[Entries for locating text and elements]

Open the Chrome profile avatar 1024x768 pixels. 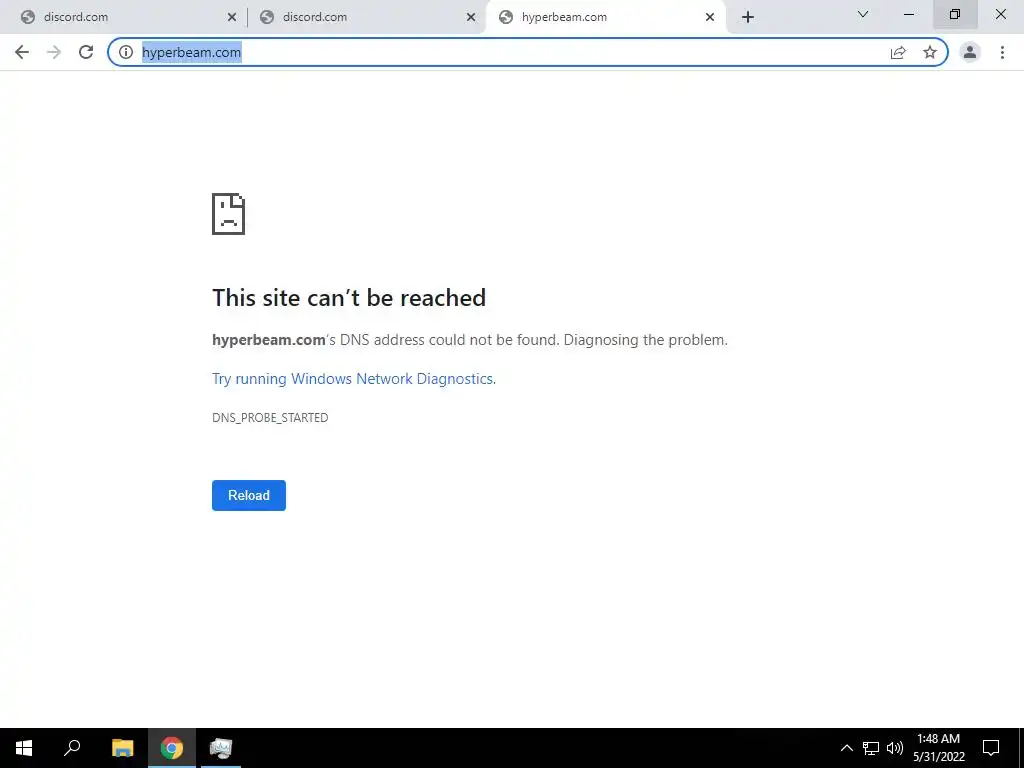(970, 52)
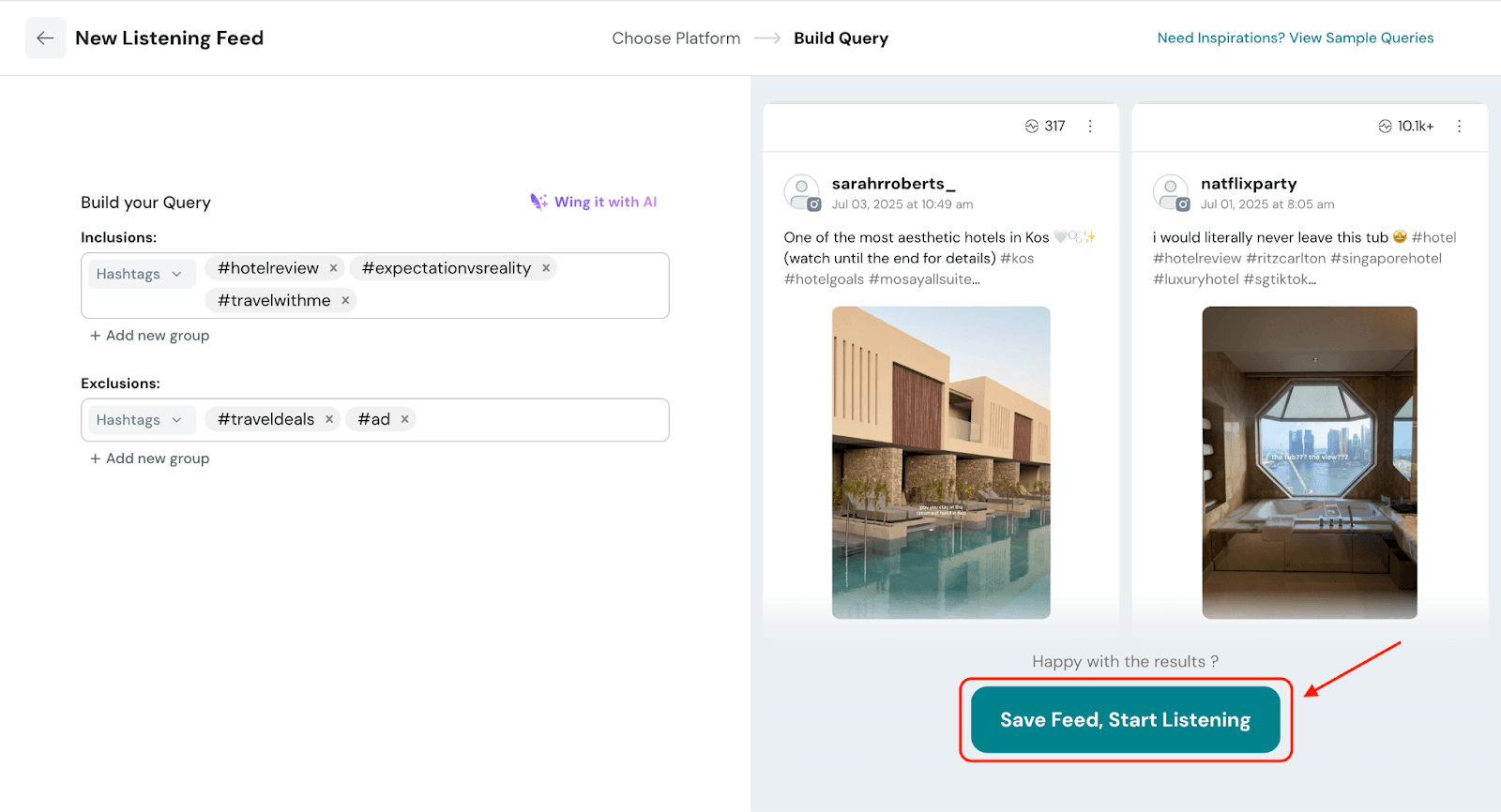Add new group under Inclusions
1501x812 pixels.
pos(150,336)
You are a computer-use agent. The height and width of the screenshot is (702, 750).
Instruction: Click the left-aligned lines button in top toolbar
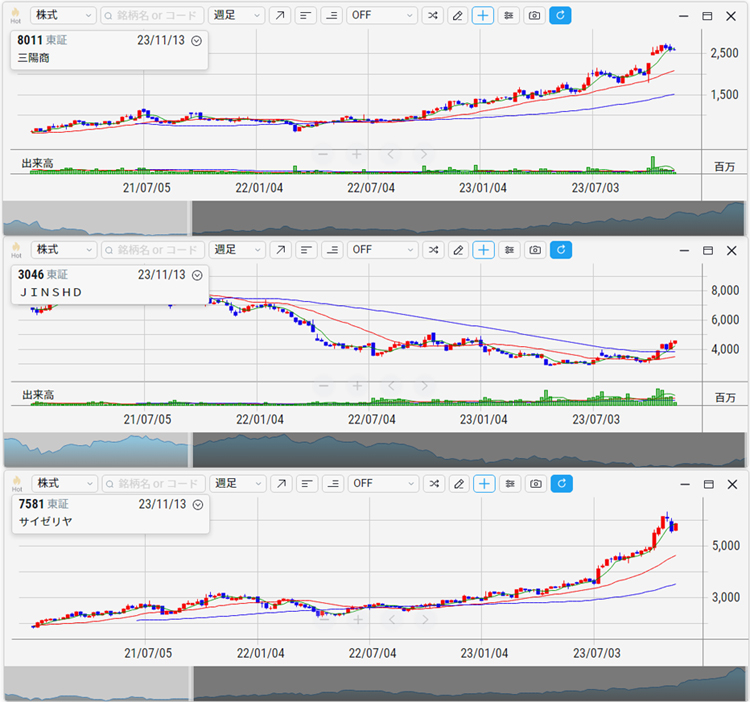[x=306, y=16]

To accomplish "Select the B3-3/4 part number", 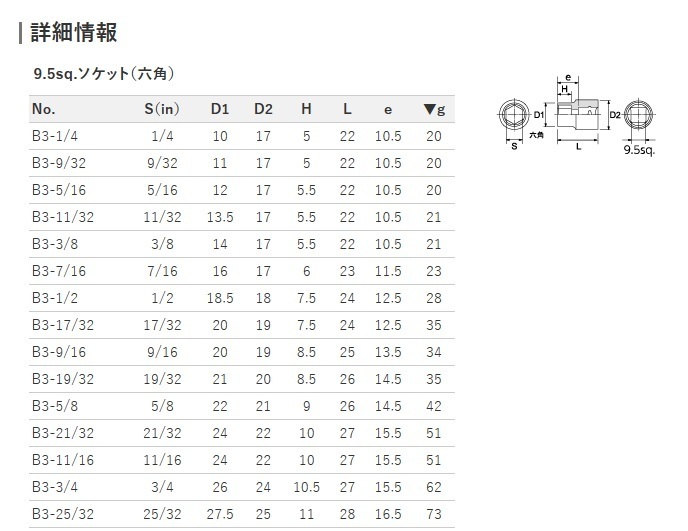I will click(x=55, y=487).
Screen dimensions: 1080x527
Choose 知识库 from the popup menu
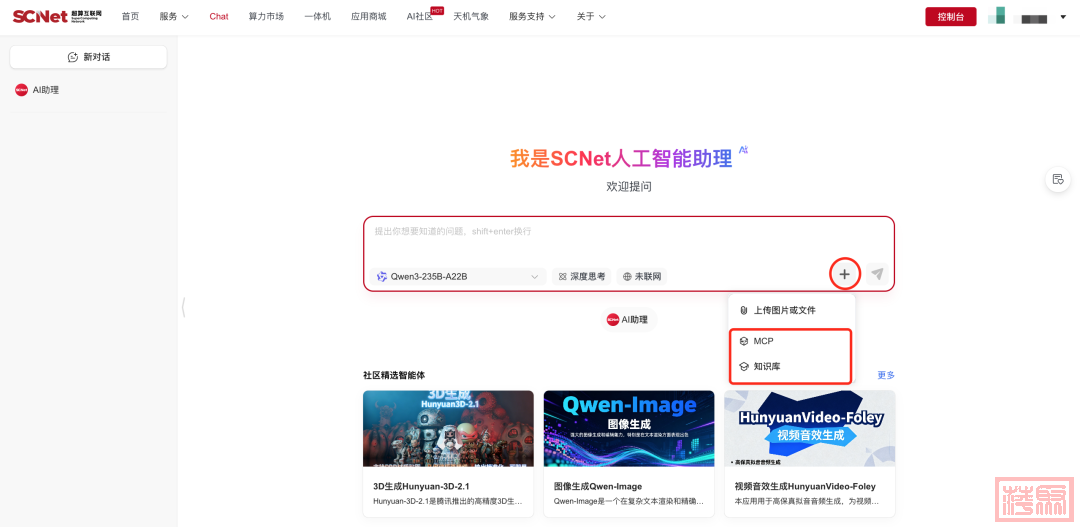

STATED PROBLEM. Switch "popup menu" to "context menu" in the lines that run from the one containing "Screen dimensions: 1080x527" through the end of the records, keeping everything else the same and leaving the pictures out.

RESPONSE TO THIS EXERCISE.
Screen dimensions: 1080x527
Choose 知识库 from the context menu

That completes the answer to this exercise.